Die CDU hat die absolute Mehrheit, kann also – theoretisch – „machen, was sie will“. Tut Sie das auch? Oder macht sie das, was „ihr“ Bürgermeister will?

Ich habe den Eindruck, dass die CDU mit ihrer absoluten Mehrheit sehr zurückhaltend, verantwortungsvoll und konstruktiv umgeht. Viele wichtige Entscheidungen – Haushalt oder Zukunftskonzepte – werden nicht von der Union allein, sondern mit breiter Mehrheit beschlossen. Die CDU geht auf die anderen Parteien ein, ringt mit ihnen um den besten Weg und ergänzt Anträge anderer Fraktionen, anstatt sie stumpf abzulehnen. Dass die Partei eigene Schwerpunkte setzt und manchmal Gewichtungen verändert, ist selbstverständlich.

Insgesamt darf man feststellen: In Dorsten wird im Stadtrat sehr konstruktiv gearbeitet. Der Bürgermeister als Vorsitzender hat dabei eine moderierende Rolle, soll sich um Interessenausgleich bemühen – und ich darf sagen, dass mir diese Aufgabe mit den gewählten Vertretern der Bürgerschaft große Freude macht und unsere Arbeit unsere Stadt erkennbar an vielen Stellen nach vorne bringt.

Es fällt auf, dass es vergleichsweise selten kontroverse Debatten öffentlich im Rat gibt. Vieles scheint im Vorfeld zwischen CDU, SPD und Grünen, vielleicht auch mit dem FDP-Vertreter, besprochen zu sein. Täuscht der Eindruck?

In Teilen ja, in Teilen nein. Natürlich wollen alle Parteien eigene Schwerpunkte setzen. Ich spüre zugleich, dass die Ratsfraktionen aufeinander zugehen und Anträge anderer Fraktionen sachlich beurteilen. Alle Fraktionen suchen oft vorher das Gespräch, um die Chance für einen Kompromiss auszuloten. Gerade bei langfristigen Herausforderungen wie Klimaschutz, Mobilität oder Planung ist das auch sinnvoll.

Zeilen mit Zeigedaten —

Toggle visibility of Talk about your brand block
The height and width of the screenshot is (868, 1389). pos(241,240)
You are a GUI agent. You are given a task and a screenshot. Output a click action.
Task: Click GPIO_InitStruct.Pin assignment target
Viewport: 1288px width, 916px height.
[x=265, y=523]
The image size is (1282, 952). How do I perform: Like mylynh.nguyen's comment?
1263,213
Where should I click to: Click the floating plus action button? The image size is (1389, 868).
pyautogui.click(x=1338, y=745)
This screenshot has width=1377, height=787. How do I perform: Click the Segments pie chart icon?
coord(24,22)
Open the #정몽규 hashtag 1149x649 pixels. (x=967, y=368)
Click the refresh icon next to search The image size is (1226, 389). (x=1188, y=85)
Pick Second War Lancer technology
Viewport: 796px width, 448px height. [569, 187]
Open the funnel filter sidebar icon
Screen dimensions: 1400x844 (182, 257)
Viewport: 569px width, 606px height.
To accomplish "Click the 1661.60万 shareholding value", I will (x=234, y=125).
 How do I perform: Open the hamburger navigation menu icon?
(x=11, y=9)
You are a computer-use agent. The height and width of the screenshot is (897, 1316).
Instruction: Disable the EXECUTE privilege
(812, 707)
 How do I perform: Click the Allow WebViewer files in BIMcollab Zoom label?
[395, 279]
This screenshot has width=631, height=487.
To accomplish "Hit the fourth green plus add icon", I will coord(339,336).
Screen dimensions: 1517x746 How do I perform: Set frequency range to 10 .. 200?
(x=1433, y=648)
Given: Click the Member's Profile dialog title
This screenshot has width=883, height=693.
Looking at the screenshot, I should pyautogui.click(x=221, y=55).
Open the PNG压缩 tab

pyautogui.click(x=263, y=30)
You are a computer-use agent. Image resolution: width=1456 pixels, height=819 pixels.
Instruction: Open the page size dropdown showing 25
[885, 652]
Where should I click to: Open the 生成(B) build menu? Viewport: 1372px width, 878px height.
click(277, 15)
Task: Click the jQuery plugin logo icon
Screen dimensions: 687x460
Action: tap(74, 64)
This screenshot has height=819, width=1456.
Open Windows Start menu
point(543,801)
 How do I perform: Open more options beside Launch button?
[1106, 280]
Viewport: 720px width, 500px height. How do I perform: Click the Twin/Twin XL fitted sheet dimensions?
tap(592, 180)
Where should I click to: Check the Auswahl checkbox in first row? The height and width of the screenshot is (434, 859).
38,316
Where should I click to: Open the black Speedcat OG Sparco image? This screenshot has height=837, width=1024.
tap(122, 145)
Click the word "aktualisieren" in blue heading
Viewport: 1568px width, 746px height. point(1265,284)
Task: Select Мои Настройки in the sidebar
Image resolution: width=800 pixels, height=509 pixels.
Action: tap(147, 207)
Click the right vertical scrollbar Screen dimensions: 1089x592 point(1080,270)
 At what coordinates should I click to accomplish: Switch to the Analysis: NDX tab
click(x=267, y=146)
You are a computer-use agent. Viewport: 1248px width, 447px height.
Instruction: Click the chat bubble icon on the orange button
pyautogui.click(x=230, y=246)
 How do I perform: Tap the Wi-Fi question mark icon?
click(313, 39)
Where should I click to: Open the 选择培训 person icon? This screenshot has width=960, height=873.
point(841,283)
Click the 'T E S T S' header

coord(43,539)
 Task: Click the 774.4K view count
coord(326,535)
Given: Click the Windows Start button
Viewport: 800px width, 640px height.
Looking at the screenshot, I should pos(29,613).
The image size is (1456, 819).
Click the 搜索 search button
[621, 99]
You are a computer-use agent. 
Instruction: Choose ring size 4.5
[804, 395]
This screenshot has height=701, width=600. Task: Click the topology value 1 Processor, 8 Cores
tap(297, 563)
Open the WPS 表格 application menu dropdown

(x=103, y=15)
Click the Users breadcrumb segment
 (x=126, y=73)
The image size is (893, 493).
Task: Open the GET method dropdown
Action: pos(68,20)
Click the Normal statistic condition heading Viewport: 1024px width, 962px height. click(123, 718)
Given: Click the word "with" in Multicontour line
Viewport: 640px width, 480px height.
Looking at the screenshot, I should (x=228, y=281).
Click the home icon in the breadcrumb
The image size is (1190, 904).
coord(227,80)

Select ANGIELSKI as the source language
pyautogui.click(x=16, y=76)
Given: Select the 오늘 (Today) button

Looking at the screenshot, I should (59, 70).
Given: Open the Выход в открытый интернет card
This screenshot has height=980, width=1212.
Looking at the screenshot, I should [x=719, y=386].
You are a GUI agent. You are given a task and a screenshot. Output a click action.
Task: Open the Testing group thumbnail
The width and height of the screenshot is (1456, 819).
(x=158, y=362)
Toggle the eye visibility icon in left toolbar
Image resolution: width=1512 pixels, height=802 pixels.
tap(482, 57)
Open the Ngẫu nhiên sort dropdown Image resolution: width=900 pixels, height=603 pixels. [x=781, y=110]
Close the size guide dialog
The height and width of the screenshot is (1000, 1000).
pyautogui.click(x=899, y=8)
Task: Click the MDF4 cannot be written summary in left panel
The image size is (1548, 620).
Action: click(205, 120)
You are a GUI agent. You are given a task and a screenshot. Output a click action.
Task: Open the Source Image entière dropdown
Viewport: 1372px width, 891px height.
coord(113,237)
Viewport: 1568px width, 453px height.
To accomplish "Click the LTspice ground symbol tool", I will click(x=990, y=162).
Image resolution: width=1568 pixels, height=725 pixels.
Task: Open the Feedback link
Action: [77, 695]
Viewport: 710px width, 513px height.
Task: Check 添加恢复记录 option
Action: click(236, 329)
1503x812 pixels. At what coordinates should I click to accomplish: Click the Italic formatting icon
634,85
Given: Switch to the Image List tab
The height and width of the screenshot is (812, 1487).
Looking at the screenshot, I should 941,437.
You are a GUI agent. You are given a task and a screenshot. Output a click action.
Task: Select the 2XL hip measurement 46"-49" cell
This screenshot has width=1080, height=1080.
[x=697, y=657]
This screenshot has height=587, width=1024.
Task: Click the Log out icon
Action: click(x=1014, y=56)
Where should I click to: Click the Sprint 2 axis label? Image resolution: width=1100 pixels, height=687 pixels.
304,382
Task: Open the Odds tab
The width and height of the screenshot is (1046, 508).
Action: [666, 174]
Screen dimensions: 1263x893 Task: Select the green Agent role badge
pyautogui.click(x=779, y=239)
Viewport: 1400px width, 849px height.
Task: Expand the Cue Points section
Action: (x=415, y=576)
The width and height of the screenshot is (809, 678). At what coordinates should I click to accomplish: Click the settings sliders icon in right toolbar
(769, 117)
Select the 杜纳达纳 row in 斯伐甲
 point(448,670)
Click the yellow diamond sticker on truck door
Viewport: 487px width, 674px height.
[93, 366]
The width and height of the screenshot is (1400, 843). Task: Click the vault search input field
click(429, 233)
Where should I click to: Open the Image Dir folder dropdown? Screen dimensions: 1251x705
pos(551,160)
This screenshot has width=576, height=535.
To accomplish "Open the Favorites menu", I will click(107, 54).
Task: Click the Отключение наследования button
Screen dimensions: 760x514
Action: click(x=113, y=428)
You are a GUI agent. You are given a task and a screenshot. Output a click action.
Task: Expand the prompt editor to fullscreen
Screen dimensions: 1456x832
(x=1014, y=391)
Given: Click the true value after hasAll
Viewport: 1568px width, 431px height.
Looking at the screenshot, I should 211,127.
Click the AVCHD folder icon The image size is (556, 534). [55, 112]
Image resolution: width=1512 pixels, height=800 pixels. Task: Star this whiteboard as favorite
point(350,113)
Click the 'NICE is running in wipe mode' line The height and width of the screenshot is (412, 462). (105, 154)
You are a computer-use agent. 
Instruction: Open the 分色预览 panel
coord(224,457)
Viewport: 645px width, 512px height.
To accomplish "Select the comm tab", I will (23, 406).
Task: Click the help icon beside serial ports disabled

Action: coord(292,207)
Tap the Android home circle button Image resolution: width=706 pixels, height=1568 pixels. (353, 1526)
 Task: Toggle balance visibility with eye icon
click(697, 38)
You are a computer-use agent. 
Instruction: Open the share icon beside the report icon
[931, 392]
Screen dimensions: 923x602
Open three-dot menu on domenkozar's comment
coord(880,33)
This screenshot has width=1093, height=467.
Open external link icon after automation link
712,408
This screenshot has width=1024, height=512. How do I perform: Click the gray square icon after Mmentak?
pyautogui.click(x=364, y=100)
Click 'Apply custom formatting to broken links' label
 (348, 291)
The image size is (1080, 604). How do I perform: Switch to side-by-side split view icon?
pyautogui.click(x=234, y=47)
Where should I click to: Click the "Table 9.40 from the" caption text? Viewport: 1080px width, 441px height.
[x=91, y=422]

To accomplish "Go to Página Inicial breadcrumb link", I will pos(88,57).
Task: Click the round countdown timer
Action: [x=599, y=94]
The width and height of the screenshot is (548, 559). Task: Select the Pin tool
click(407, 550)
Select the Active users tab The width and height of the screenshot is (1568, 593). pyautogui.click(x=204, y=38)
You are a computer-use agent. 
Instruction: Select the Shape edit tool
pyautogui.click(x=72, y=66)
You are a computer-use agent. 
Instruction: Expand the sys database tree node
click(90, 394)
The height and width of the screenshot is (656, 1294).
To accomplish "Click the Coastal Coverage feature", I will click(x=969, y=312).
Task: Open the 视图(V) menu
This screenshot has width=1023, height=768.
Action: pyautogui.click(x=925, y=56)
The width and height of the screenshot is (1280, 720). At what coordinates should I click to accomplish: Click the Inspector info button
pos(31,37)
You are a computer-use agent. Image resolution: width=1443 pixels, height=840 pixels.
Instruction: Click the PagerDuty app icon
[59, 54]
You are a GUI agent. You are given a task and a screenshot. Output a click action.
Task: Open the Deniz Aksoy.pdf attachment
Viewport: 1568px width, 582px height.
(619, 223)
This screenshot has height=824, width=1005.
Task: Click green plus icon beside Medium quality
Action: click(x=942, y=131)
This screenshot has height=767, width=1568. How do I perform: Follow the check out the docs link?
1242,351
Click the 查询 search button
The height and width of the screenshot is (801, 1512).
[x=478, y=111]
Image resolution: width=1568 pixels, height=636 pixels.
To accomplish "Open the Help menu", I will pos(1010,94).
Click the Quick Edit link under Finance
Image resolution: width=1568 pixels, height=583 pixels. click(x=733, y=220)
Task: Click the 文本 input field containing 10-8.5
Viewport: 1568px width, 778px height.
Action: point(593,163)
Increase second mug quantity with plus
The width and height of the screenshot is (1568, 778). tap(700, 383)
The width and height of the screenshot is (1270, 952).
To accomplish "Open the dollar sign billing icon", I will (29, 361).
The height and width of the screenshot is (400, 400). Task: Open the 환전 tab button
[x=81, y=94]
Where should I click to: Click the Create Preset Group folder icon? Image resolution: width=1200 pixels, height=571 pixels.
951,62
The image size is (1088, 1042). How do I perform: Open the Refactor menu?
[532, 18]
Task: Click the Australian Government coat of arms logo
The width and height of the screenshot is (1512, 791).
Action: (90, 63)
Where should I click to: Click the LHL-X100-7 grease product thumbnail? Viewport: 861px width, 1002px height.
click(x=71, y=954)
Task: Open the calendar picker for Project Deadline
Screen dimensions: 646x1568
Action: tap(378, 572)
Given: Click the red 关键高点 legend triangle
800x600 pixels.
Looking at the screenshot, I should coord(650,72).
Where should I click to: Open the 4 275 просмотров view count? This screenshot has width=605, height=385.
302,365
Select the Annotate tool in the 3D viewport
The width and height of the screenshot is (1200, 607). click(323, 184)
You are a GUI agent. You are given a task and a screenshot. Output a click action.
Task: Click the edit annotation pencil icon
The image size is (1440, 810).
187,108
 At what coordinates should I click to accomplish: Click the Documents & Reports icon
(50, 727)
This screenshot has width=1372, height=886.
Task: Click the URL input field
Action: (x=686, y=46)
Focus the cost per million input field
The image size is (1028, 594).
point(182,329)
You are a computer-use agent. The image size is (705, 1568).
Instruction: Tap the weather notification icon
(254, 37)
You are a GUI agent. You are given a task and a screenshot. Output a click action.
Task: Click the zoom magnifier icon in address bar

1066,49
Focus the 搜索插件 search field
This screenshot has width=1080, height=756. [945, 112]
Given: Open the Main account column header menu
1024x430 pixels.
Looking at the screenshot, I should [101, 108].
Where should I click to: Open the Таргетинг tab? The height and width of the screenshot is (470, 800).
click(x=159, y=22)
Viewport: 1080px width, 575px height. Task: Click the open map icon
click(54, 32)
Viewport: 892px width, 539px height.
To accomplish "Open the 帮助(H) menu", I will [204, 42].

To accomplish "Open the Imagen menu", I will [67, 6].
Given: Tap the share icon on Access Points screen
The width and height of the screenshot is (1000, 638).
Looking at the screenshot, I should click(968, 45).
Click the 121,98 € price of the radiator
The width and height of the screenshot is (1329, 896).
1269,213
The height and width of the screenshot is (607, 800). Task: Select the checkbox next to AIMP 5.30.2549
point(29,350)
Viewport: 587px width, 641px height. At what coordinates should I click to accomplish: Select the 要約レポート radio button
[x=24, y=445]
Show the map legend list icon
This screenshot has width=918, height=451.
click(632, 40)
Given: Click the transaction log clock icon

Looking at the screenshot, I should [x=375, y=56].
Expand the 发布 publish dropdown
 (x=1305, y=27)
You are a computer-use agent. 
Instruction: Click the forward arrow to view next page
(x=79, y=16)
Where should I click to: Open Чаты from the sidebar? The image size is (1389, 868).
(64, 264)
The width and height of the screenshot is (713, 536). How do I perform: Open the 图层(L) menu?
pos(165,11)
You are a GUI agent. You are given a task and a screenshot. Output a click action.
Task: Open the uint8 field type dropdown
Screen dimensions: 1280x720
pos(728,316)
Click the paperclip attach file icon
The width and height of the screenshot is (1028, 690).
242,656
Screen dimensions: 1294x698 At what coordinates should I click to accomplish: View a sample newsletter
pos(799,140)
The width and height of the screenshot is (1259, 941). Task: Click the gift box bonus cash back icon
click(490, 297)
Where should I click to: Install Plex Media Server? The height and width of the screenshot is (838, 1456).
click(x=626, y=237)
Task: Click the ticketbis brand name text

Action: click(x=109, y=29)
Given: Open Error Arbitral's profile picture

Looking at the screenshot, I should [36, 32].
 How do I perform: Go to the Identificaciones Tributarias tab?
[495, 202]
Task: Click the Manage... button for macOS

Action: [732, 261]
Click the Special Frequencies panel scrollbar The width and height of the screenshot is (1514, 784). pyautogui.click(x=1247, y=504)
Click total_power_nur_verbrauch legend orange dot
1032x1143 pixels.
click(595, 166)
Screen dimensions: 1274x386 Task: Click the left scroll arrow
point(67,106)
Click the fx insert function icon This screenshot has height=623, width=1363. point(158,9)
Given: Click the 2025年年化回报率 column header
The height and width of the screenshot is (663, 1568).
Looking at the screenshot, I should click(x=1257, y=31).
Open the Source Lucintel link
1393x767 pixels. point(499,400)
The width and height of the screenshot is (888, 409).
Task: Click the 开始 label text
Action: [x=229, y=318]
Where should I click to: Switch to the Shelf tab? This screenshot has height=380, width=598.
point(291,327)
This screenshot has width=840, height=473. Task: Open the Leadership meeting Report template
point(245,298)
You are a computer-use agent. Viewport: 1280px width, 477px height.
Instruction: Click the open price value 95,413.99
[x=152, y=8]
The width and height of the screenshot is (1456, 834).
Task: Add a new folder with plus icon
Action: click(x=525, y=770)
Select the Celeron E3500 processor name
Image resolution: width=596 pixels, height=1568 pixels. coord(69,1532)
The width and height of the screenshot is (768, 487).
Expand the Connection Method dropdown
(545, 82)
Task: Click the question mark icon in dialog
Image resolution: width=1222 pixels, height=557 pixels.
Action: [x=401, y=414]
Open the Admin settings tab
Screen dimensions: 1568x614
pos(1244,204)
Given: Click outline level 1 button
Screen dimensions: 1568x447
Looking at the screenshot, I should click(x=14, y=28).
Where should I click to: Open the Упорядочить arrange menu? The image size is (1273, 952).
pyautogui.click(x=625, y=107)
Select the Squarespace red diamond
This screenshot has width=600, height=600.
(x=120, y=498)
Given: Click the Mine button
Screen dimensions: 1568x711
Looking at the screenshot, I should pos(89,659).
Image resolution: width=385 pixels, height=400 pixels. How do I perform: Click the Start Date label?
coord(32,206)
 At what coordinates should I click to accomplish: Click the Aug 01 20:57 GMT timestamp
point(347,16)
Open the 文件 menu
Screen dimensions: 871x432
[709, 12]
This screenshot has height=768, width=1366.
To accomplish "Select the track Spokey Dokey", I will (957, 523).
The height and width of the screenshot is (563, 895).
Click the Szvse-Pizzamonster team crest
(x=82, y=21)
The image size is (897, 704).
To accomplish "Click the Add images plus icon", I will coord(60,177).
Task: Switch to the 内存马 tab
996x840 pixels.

AUFGABEN —
a) Stimmen die folgenden Aussagen mit dem Interview zum Dorstener Stadtrat überein? Beantworte jede mit Ja oder Nein und zitiere die ausschlaggebenden Worte wörtlich.
(i) Die CDU hat die absolute Mehrheit.
(ii) Über den Haushalt entscheidet die CDU allein.
(iii) Der Bürgermeister hat als Vorsitzender eine moderierende Rolle.
b) Beantworte anhand des Interviews zum Dorstener Stadtrat:
(i) Was macht die CDU mit Anträgen anderer Fraktionen, statt sie stumpf abzulehnen?
(ii) Zwischen welchen Parteien scheint laut der Frage vieles im Vorfeld besprochen zu sein?
(iii) Bei welchen langfristigen Herausforderungen werden vorherige Gespräche als sinnvoll bezeichnet?
c) Führe das Interview zum Dorstener Stadtrat nach seinem letzten Satz fort.

ERGEBNISSE IN REIHENFOLGE —
a)
(i) Ja: „Die CDU hat die absolute Mehrheit“
(ii) Nein: „Viele wichtige Entscheidungen – Haushalt oder Zukunftskonzepte – werden nicht von der Union allein, sondern mit breiter Mehrheit beschlossen.“
(iii) Ja: „Der Bürgermeister als Vorsitzender hat dabei eine moderierende Rolle“

b)
(i) Sie ergänzt sie.
(ii) Zwischen CDU, SPD und Grünen, vielleicht auch mit dem FDP-Vertreter.
(iii) Bei Klimaschutz, Mobilität und Planung.

c)
Wahlen finden alle fünf Jahr statt und Mehrheiten können sich ändern. Erfolgreich werden aber die Städte sein, die bei langfristigen Herausforderungen über Wahlperioden hinaus denken.

Tobias Stockhoff am Rednerpult vor dem Dorstener Stadtrat
Streitschlichter, Wegweiser, Mahner, Tobias Stockhoff füllt mehrere Rollen aus - hier bei einer Rede zu Beginn des Ukraine-Krieges. © Stefan Diebäcker (Archiv)

Wie sieht es hinter den Kulissen, zum Beispiel im Ältestenrat, aus? Fliegen da schon mal die Fetzen? Und was ist dann die Aufgabe des Bürgermeisters?

Im Ältestenrat beraten Fraktionsvorsitzende und Mitglieder des Verwaltungsvorstandes miteinander. Die Atmosphäre ist in Dorsten traditionell sehr vertrauensvoll, aber durchaus auch kontrovers. Jedoch geht es dort sehr oft um interne Ratsangelegenheit (Tagesordnungen, Sollen Sitzungen übertragen werden?, Beratungsabläufe usw.). Natürlich geht es auch um inhaltliche Fragestellungen. Hierbei gibt die Verwaltung meistens erste Infos, dass sich Entwicklungen abzeichnen oder eingetreten sind.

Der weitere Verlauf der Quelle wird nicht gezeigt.